Courthouse and Square in "Retreat" (Location)

The square around the courthouse is the center of both Jefferson and Yoknapatawpha, and appears often in Faulkner's fiction.

Memphis in "Retreat" (Location)

Memphis, the closest city to Yoknapatawpha, is about seventy-five miles northwest of Jefferson. Although she never gets there, Rosa is supposed to be "retreat"ing to Memphis. As she tells the Confederate officer who stops them on the road, her sister lives there, and her son-in-law, Colonel Sartoris, has told her to go there, presumably for safety.

Walter Ewell

Walter Ewell is a sharp-shooting hunter, a regular member of Major de Spain's hunting parties. It is with one of Ewell's rifles that the boy hunts in "The Bear" (290-1). The hunters themselves belong to different age groups, with Faulkner making clear during the course of the story that General Compson is the oldest, followed by De Spain, and then by Ewell and the boy's father, who belong to the same generation (287).

Boon Hoggenbeck

Faulkner provides almost no description of Boon Hoggenbeck in this version of "The Bear." From the other texts in which he appears readers know that Boon has a Chickasaw grandmother. In "The Bear," however, the narrative emphasizes his status as a white man.

Tennie's Jim

Tennie's Jim appears to be a slightly altered version of Jimbo from "The Old People." In "The Bear," he is a hunter who "knew the woods and what ran them." Faulkner is clear, however, to distinguish him racially from the white hunters (293). He thus belongs to the group of attendants who aid the white hunters. He assists the camp's cook, old Uncle Ash, with his role limited to "pour[ing] whisky from the demijohn into the tin dipper" of the "Brunswick stew" (287), and later to tending the "fire and to pass[ing] the bottle from one glass to another" (293).

Uncle Ash

Old Uncle Ash sometimes hunts with the group, but considers "himself first a cook" (282), tending to the fire and preparing breakfast, stews and other meals for the hunters each November at Major de Spain's hunting camp as well as on special occasions such as the June celebration of De Spain and General Compson’s birthdays (287).

Sam Fathers

The "son of a Negro slave and an Indian king" (294), Sam Fathers is a major figure in Faulkner's late hunting stories. The narrator of "The Bear" describes him as "the old man, the Indian," whose clothing - "the battered faded overalls and the frayed five-cent straw hat" - was both "the badge of his enslavement" as a "Negro" on a plantation and now, in the woods, "the regalia of his freedom" (288). The boy whom he teaches to hunt thinks of him as "his mentor" (290).

General Compson

The General Compson who appears in this story is "Jason Lycurgus Compson," and appears in a dozen other Yoknapatawpha fictions. In this shortened magazine version of "The Bear," we are told that he was "old enough to be a brigade commander in 1865" (286) and he retains this characterizing epithet ("old General Compson," 280, 284, 286, 287, etc.) throughout. In the story, set at least seventeen years after the end of the Civil War, he is a close friend and hunting companion of Major de Spain.

Major de Spain

Beginning with "Wash" (1934), a least one "Major de Spain" appears in over a dozen Yoknapatawpha fictions - although only one of the two characters with that military title was a real Confederate major. The other, his son, inherited the title. Both father and son are powerful in Yoknapatawpha business and politics, wealthy planters with large land holdings, including the hunting camp where this story is set. In some of the texts - including this one - it is impossible to say for sure if the "Major de Spain" who appears is the father or the son.
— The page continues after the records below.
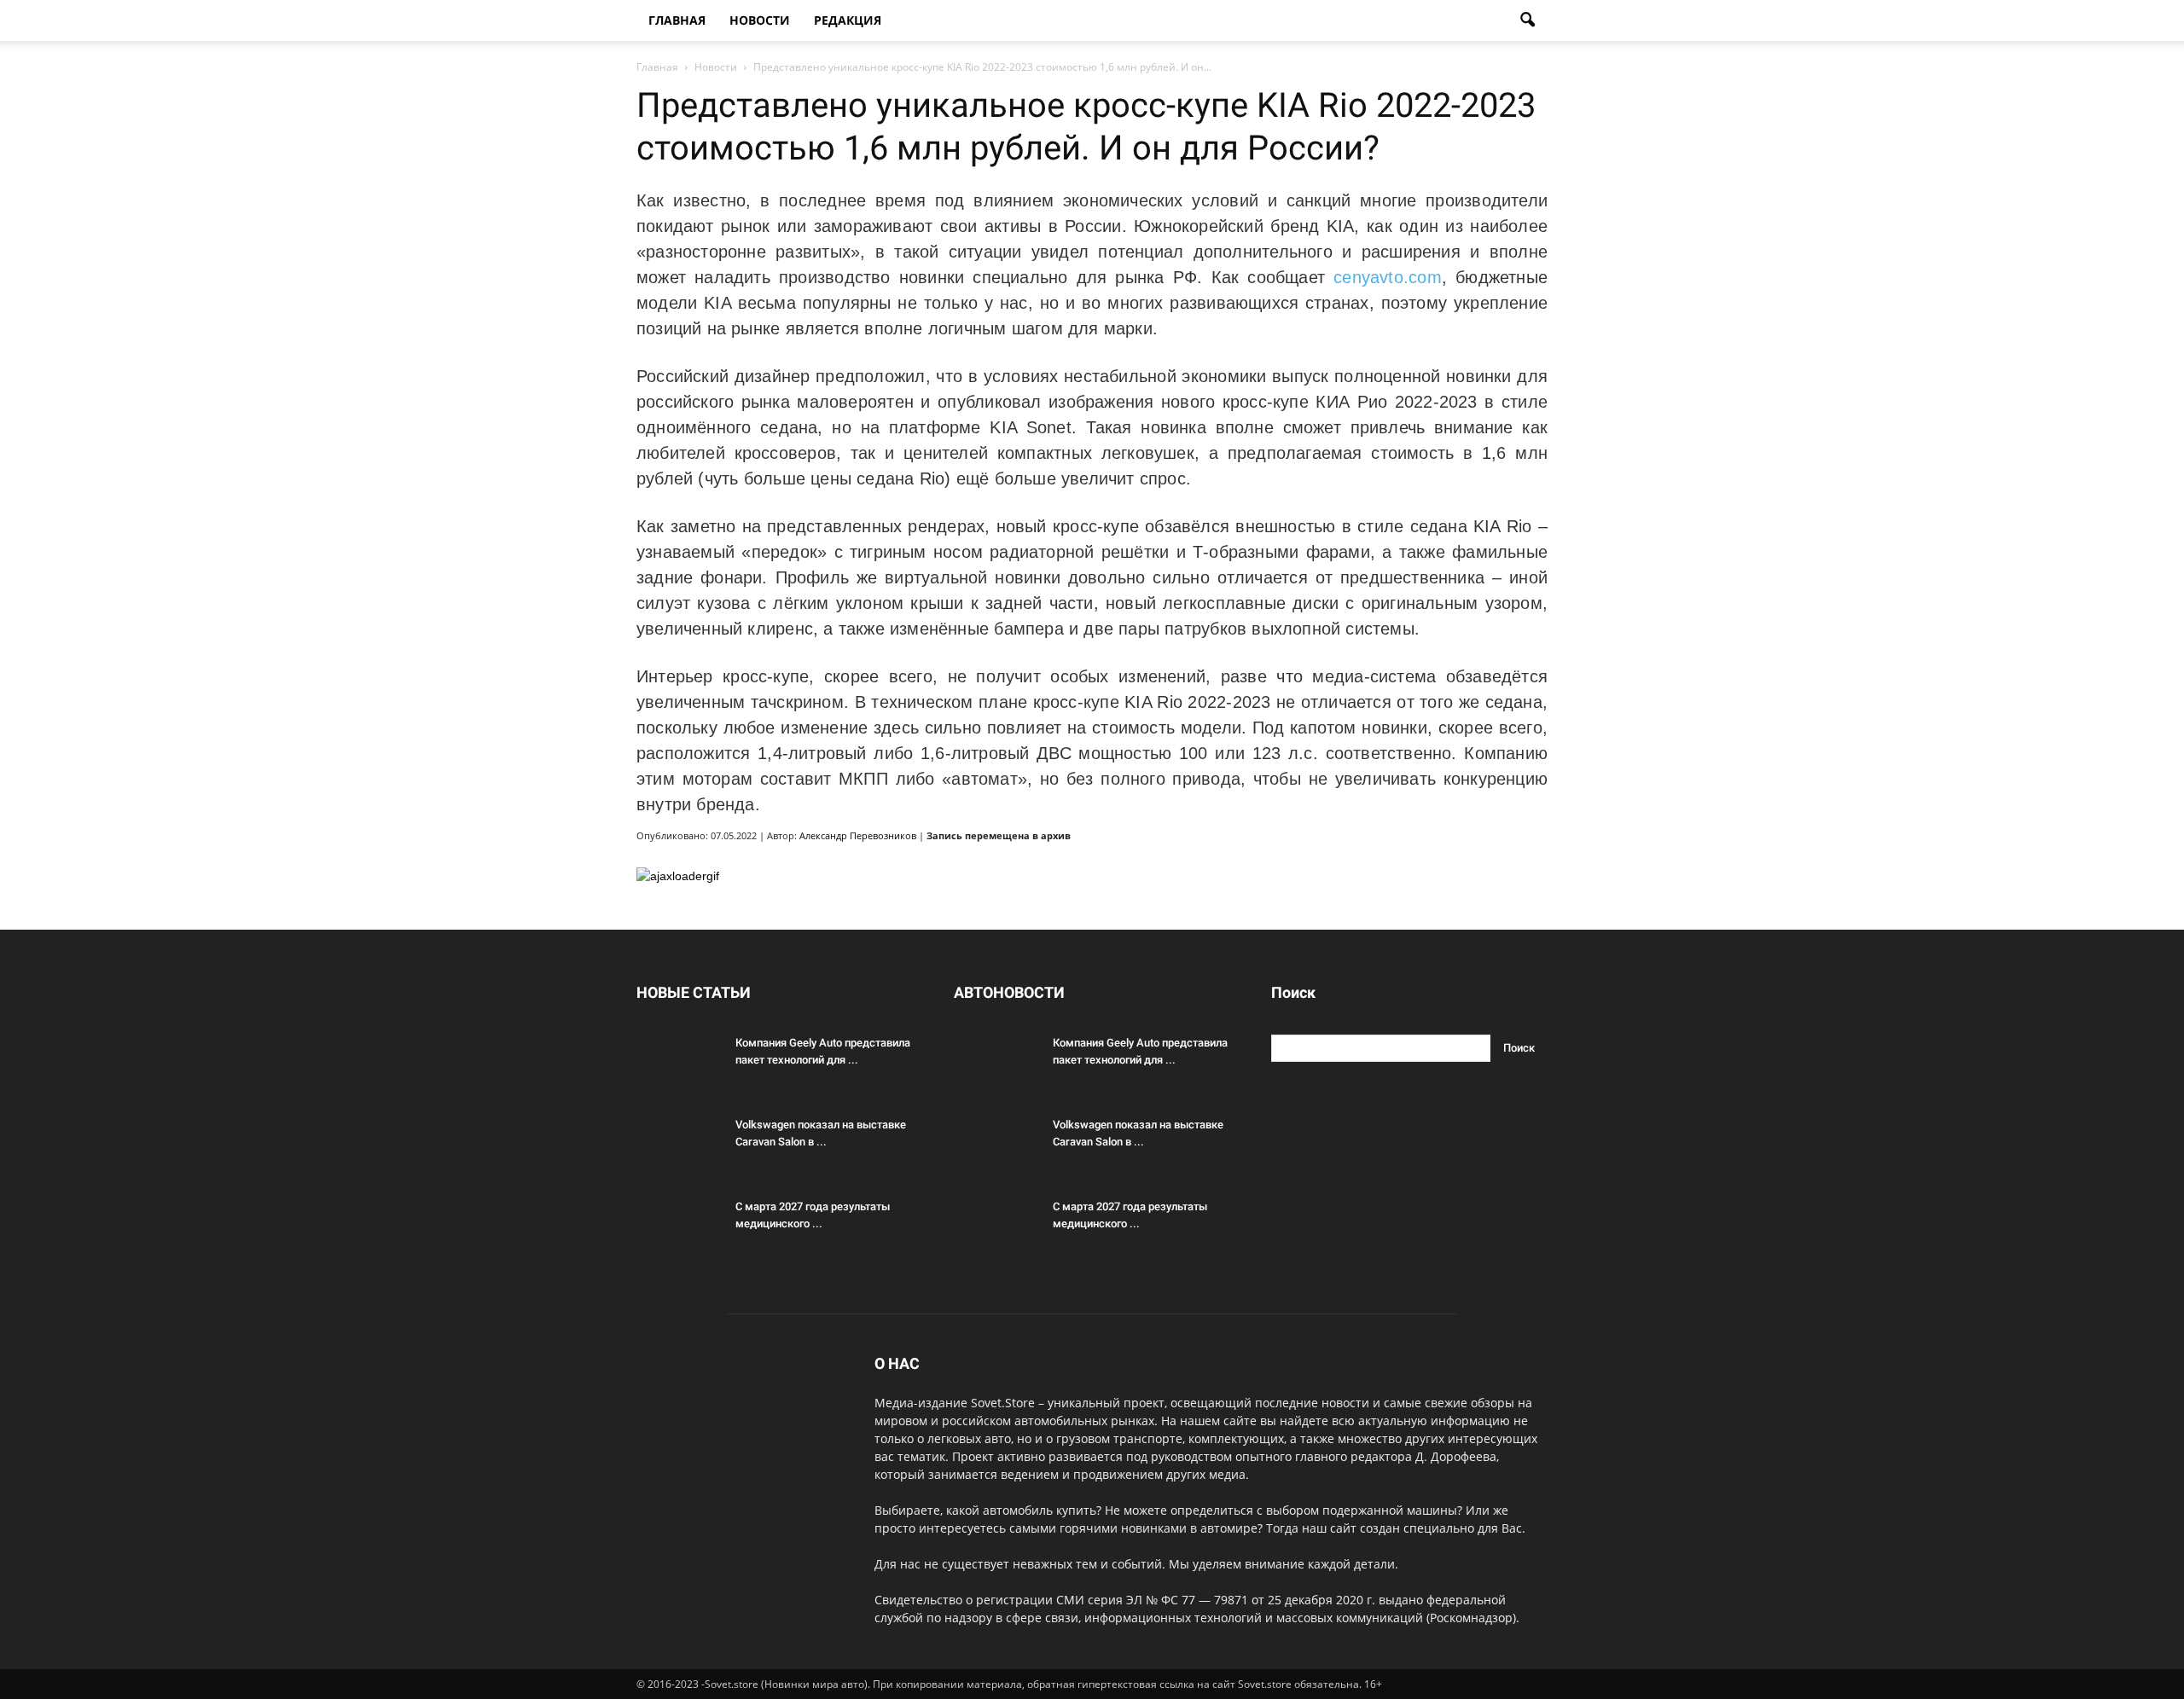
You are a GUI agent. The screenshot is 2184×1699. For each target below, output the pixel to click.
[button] (1527, 20)
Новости (759, 20)
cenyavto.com (1387, 277)
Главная (677, 20)
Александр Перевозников (857, 835)
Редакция (847, 20)
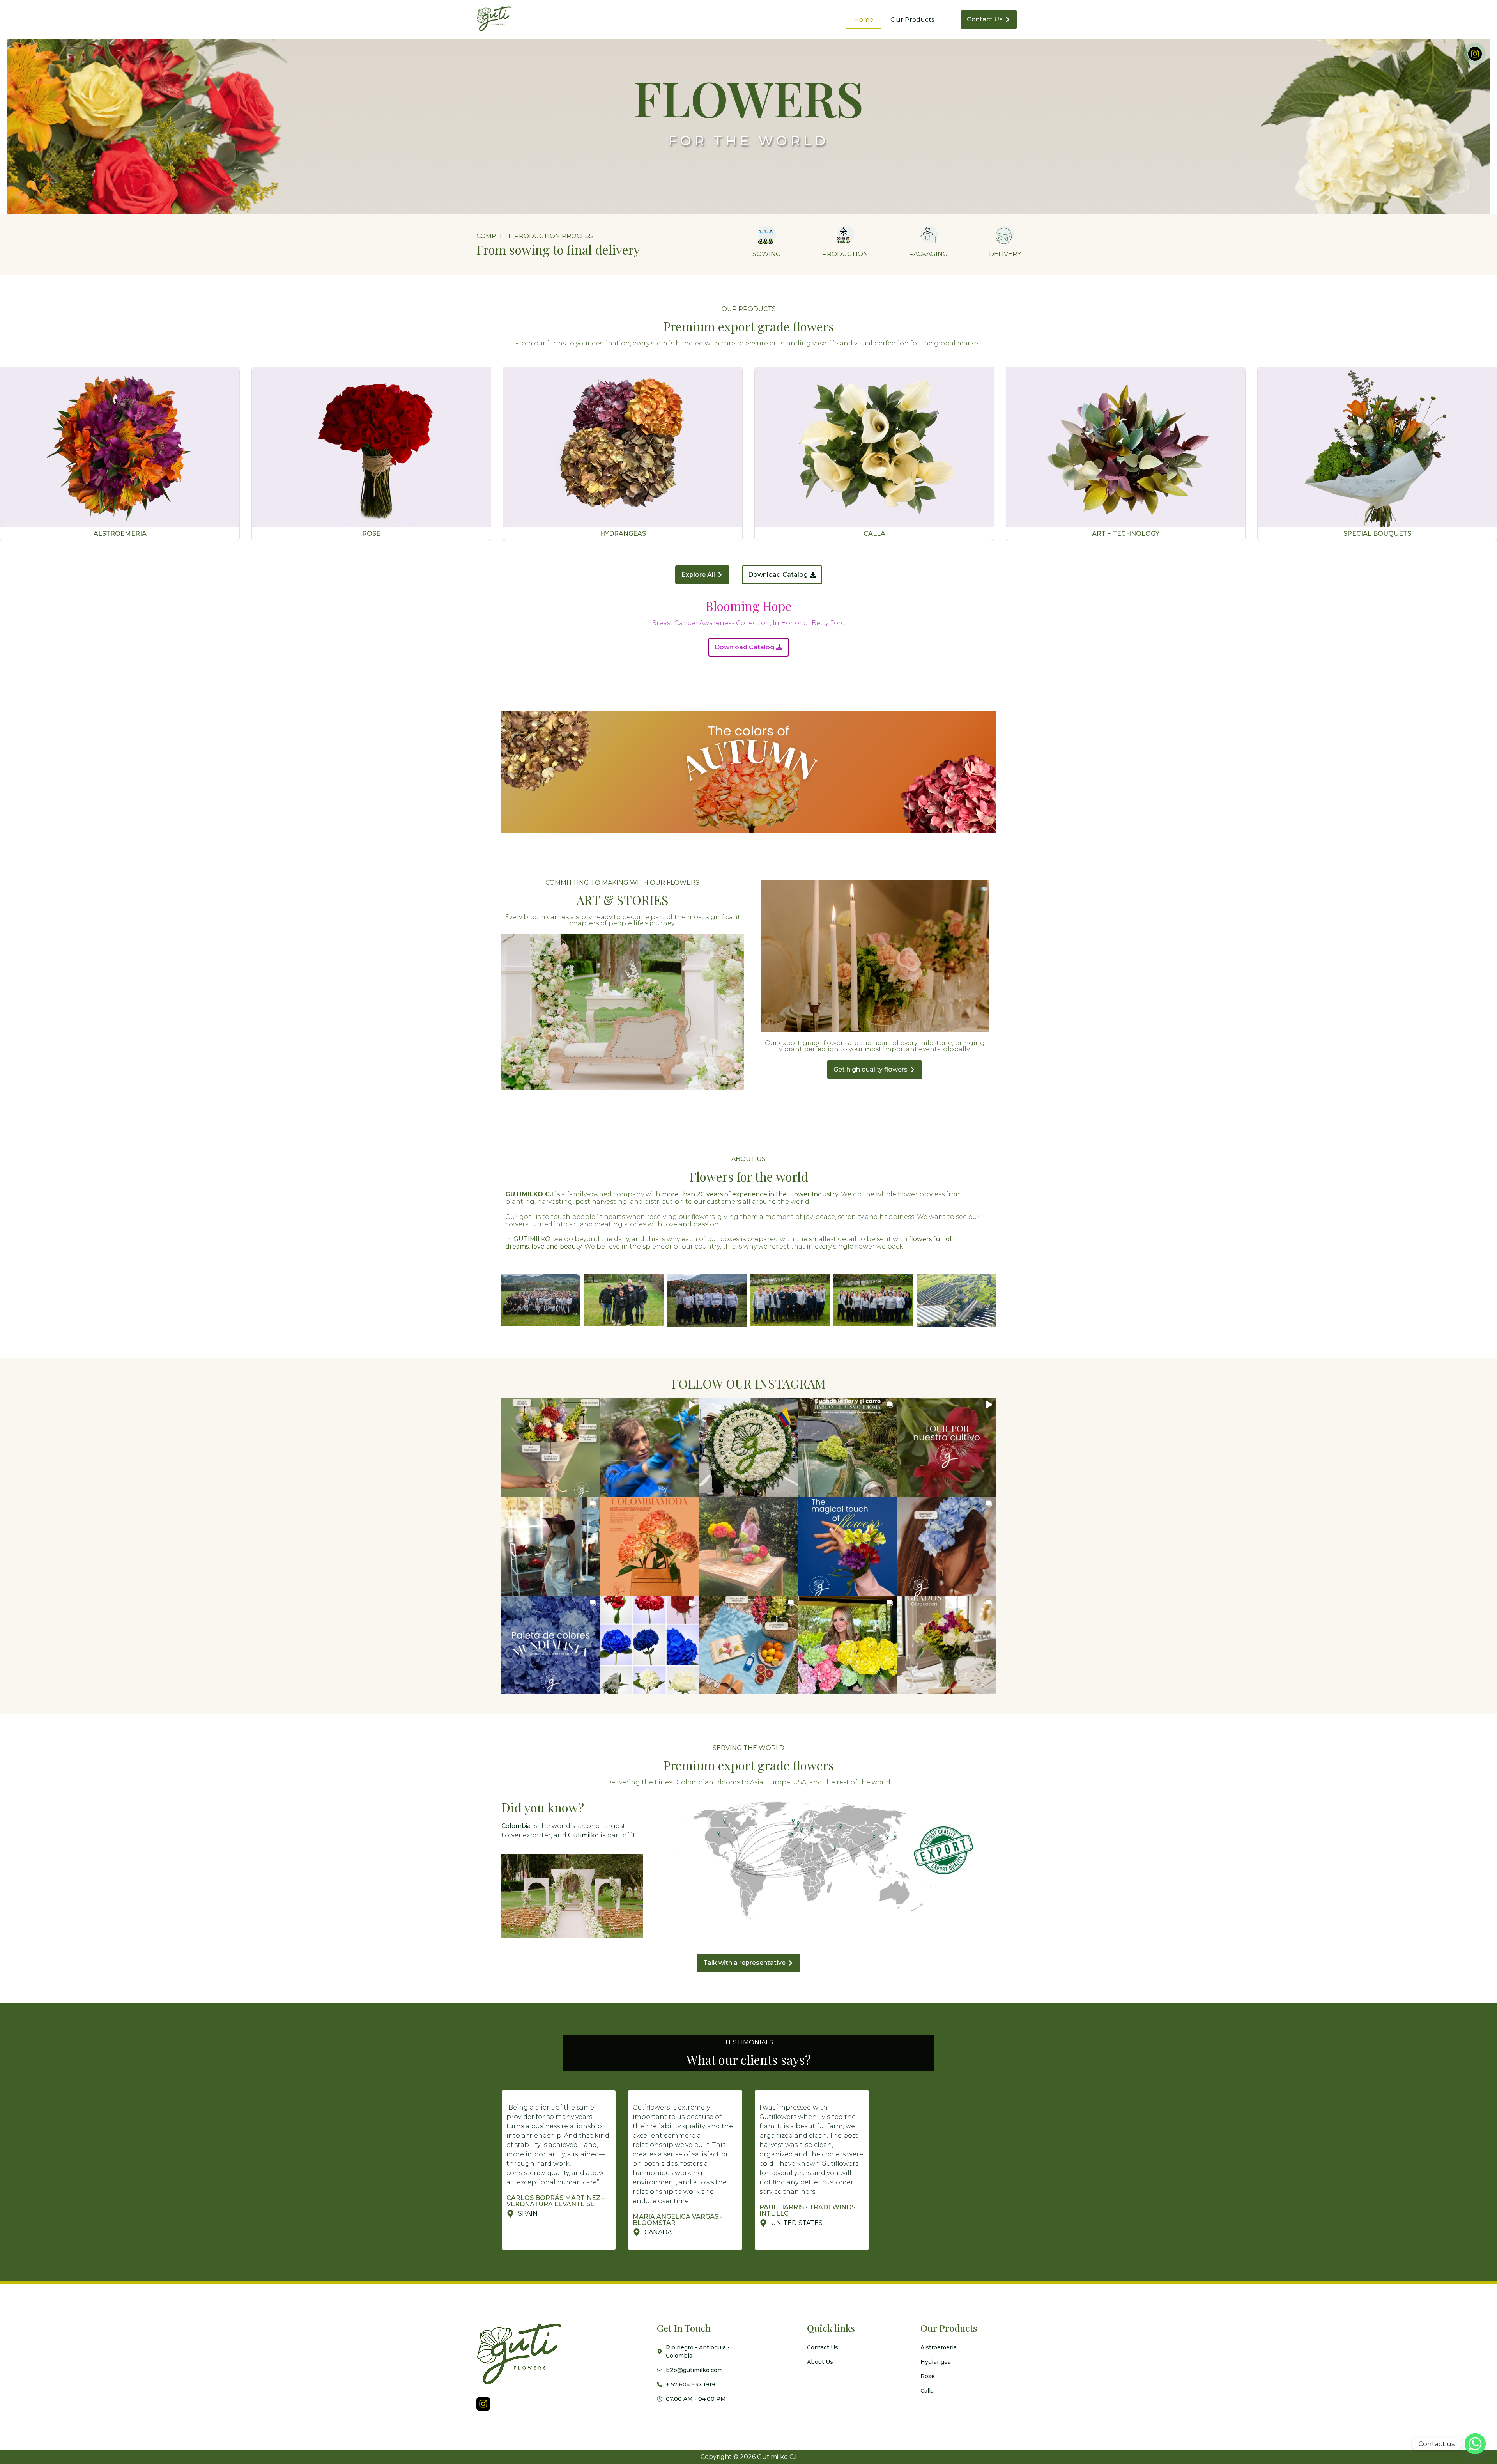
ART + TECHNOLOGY (1125, 533)
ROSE (371, 533)
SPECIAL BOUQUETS (1377, 533)
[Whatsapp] (1475, 2443)
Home (863, 19)
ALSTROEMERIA (120, 533)
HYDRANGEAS (623, 533)
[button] (550, 1447)
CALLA (874, 533)
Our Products (912, 19)
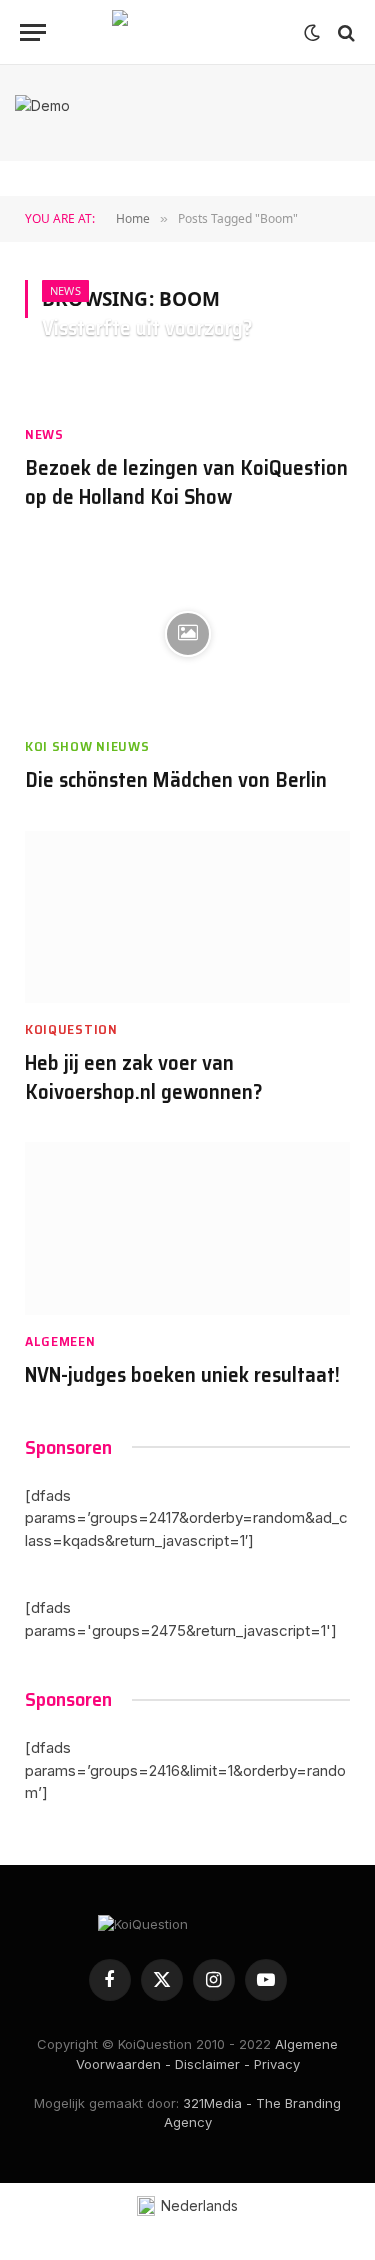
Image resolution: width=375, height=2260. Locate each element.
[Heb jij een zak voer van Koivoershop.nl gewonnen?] (187, 917)
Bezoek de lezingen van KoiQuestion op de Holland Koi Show (186, 482)
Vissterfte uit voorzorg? (147, 327)
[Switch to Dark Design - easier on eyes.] (312, 33)
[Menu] (33, 32)
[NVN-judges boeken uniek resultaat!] (187, 1228)
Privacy (277, 2064)
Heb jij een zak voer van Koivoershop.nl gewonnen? (144, 1077)
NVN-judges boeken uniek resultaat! (182, 1374)
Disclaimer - (212, 2064)
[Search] (344, 32)
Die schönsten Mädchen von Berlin (176, 779)
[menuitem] (187, 2206)
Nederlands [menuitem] (199, 2205)
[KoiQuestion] (187, 32)
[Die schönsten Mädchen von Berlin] (187, 633)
Unnamed Father of Boy Hunter

In a surviving seventeen-page typescript for "The Old People," the father of the boy hunter is referred to as "Mr Compson," presumably the father of Benjy, Caddy, Quentin and Jason. By July 1941, when Faulkner began work on "The Bear" section of Go Down, Moses, the boy is Isaac (Ike) McCaslin, and the role of his father is played instead by his cousin, Carothers Edmonds. In this magazine version, which was adapted from that manuscript, the character has no name at all, although it is clear that he belongs to Yoknapatawpha's upper-class and owns a farm outside of Jefferson.